— Tasks to carry out —
a – Answer these questions using the Renesas passage below:
(i) Which cloud provider in China is named as one Renesas is investigating?
(ii) What is the company currently looking into to ease the management overhead?
(iii) What toy are silicon chips compared to?
b – List every aim the Renesas passage below gives for looking into Nutanix NC2.
c – Please reproduce the Renesas passage below from "The administrative burden" up to and including "Alibaba in China.".

— Source passage —
________________

The administrative burden could increase still further as Renesas investigates other cloud providers where it has a presence, such as Alibaba in China.

The company is currently looking into Nutanix NC2 to ease the management overhead, reduce the need for cloud-specific skills, and also increase choice of instance configurations. “You can optimise that cloud infrastructure even better if you're using the bare metal services, because you don't have to take the standard shapes that the cloud providers offer.”

As far as protecting the precious IP on premises goes: “That’ll be Nutanix or NetApp, with IPLM [Innovation and Product Lifecycle Management] tools on top - they're enforcing business rules out of that IP to allow where it can be copied to where it can and who can access it.”

Managing that IP in a can be a challenge for chipmakers, in that silicon chips are modular, built up of component parts like Lego, and from time to time individual modules can find themselves subject to trade restrictions, meaning a brick is missing. An important management task, therefore, is ensuring that certain data can only be resident in particular countries while maximising its availability.

________________

[Stored data entries]
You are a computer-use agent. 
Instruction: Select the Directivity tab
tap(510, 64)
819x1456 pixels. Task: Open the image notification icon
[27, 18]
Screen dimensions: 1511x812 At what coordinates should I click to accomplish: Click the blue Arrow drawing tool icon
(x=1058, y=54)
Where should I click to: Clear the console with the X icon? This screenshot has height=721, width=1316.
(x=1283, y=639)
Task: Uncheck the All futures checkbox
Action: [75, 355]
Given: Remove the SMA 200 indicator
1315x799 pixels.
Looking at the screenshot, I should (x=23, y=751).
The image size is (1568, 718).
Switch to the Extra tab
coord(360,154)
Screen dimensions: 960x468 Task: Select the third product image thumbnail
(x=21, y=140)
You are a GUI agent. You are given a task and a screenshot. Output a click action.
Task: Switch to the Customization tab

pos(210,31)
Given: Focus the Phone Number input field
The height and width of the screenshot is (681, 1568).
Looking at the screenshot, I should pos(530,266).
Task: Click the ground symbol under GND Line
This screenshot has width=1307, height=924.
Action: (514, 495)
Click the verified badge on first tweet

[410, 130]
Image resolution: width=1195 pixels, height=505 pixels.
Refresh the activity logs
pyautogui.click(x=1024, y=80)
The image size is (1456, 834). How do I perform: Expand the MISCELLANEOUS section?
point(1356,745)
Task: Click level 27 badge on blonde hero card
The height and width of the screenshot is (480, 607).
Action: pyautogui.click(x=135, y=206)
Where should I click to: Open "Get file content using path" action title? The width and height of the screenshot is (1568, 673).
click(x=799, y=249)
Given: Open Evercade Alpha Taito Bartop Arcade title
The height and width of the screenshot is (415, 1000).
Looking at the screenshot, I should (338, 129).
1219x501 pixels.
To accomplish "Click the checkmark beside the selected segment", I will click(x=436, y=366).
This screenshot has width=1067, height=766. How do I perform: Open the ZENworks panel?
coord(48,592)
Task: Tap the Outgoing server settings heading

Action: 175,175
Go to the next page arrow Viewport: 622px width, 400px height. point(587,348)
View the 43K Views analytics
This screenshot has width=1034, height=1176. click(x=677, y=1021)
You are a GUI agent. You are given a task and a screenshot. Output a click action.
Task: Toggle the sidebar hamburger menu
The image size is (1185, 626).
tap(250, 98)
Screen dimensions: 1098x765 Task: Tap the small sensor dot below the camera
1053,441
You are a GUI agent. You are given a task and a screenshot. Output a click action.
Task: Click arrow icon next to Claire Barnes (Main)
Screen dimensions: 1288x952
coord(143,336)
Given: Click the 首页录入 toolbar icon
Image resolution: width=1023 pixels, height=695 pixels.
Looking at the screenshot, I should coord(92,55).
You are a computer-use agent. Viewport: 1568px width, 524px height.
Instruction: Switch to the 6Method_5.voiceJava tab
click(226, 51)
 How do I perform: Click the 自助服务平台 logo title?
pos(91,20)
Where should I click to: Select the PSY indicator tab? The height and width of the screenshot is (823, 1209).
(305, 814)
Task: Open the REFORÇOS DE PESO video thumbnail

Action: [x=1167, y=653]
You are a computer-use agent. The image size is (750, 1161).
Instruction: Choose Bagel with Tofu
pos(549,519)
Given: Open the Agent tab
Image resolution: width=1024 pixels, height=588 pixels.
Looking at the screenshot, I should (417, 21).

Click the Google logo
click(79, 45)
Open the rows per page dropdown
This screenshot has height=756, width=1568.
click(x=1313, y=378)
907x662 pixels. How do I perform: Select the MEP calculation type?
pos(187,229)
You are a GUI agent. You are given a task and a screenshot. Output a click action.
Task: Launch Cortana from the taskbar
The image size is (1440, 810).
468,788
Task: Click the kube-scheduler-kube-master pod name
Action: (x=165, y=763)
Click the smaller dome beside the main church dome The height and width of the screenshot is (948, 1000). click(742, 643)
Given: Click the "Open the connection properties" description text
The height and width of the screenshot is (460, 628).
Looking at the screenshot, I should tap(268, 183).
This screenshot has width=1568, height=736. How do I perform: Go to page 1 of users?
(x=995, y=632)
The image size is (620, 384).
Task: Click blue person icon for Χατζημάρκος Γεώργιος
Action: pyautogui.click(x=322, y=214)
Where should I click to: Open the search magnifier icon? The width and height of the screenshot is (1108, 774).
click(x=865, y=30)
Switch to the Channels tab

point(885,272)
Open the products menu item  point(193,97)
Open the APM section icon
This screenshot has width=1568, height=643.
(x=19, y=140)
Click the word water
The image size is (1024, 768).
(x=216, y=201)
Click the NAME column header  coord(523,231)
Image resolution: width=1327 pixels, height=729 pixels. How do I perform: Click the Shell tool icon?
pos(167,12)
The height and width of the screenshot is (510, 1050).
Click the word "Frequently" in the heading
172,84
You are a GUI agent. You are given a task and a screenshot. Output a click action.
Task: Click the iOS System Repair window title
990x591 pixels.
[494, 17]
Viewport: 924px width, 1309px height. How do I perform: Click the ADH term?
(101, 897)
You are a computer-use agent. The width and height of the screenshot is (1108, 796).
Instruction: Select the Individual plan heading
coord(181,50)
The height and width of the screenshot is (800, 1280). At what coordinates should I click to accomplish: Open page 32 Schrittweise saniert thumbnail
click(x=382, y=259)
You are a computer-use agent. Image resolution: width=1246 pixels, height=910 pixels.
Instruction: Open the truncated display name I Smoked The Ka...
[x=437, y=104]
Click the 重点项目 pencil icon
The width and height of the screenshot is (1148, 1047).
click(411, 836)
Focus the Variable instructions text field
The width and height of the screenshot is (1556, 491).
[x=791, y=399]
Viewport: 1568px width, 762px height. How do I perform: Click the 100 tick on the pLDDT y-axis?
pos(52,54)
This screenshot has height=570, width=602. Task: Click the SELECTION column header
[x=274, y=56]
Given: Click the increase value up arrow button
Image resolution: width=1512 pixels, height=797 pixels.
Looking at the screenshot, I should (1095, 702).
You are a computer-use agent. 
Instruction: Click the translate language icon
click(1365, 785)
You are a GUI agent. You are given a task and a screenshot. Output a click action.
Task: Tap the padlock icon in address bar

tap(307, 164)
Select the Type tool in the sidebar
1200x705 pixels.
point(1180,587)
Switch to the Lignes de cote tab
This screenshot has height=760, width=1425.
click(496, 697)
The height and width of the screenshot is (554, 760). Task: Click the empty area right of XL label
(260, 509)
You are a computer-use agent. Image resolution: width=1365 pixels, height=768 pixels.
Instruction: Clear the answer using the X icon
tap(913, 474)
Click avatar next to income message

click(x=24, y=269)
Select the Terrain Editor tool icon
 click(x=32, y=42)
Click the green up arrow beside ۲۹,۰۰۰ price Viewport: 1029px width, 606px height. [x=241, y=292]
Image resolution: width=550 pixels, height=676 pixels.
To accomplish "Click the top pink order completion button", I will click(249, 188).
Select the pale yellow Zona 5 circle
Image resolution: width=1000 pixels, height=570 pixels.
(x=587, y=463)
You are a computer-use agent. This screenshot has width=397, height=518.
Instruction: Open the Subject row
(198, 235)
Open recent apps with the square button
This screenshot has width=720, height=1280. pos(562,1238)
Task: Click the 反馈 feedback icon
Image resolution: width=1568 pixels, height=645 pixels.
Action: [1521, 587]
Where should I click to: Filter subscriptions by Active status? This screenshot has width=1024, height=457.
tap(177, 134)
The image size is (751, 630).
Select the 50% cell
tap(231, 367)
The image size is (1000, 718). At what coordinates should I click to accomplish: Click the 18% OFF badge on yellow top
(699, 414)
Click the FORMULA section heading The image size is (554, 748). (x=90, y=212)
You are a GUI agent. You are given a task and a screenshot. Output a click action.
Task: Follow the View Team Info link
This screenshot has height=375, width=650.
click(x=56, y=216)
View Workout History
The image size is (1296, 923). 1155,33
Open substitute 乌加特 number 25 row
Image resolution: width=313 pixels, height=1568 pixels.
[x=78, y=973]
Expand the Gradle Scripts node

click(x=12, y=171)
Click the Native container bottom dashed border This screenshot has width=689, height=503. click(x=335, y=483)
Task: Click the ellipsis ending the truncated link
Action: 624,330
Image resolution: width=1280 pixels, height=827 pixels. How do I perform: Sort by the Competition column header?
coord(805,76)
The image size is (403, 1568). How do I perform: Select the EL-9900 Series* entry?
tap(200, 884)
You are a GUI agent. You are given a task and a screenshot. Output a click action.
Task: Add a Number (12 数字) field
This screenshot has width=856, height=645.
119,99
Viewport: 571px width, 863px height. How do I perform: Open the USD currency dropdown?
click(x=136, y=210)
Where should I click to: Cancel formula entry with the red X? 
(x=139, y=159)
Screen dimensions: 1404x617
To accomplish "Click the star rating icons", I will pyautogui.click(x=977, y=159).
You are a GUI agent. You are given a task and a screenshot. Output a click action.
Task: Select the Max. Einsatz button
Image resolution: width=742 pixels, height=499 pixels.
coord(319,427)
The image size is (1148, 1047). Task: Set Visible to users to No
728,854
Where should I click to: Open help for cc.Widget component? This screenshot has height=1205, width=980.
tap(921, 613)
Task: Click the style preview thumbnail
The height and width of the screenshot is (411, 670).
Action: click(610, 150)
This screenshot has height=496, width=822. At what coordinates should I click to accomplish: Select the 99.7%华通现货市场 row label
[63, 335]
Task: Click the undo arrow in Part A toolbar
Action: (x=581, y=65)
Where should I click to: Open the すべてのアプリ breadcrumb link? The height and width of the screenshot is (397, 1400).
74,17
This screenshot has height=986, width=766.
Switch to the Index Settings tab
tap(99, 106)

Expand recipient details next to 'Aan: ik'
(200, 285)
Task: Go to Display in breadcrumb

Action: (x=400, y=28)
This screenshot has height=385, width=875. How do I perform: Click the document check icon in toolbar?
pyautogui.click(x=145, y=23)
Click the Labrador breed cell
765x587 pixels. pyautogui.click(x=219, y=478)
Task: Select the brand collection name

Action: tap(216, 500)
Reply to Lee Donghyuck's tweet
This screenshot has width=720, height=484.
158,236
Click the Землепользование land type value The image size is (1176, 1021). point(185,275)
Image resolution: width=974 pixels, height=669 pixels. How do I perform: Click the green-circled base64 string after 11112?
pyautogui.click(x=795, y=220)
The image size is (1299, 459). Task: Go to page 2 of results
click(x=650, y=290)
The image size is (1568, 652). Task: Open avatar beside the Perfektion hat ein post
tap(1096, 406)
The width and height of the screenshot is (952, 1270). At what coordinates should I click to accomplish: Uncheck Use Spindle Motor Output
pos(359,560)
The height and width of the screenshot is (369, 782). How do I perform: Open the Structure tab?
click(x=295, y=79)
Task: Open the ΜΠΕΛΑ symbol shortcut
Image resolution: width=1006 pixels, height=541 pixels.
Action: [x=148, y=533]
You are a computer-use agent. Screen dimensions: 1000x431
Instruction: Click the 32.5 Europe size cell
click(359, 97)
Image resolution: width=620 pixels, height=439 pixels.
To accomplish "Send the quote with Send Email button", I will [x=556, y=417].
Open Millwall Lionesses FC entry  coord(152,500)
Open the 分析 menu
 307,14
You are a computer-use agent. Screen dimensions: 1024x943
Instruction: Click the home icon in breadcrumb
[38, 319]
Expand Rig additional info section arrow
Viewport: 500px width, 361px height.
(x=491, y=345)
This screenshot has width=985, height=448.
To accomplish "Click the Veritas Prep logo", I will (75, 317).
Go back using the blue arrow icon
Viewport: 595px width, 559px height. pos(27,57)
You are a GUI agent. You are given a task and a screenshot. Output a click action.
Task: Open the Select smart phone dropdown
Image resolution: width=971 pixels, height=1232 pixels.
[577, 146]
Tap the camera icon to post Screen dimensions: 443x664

________________

— Answer list —
a –
(i) Alibaba
(ii) Nutanix NC2
(iii) Lego

b –
- Ease the management overhead
- Reduce the need for cloud-specific skills
- Increase choice of instance configurations

c –
The administrative burden could increase still further as Renesas investigates other cloud providers where it has a presence, such as Alibaba in China.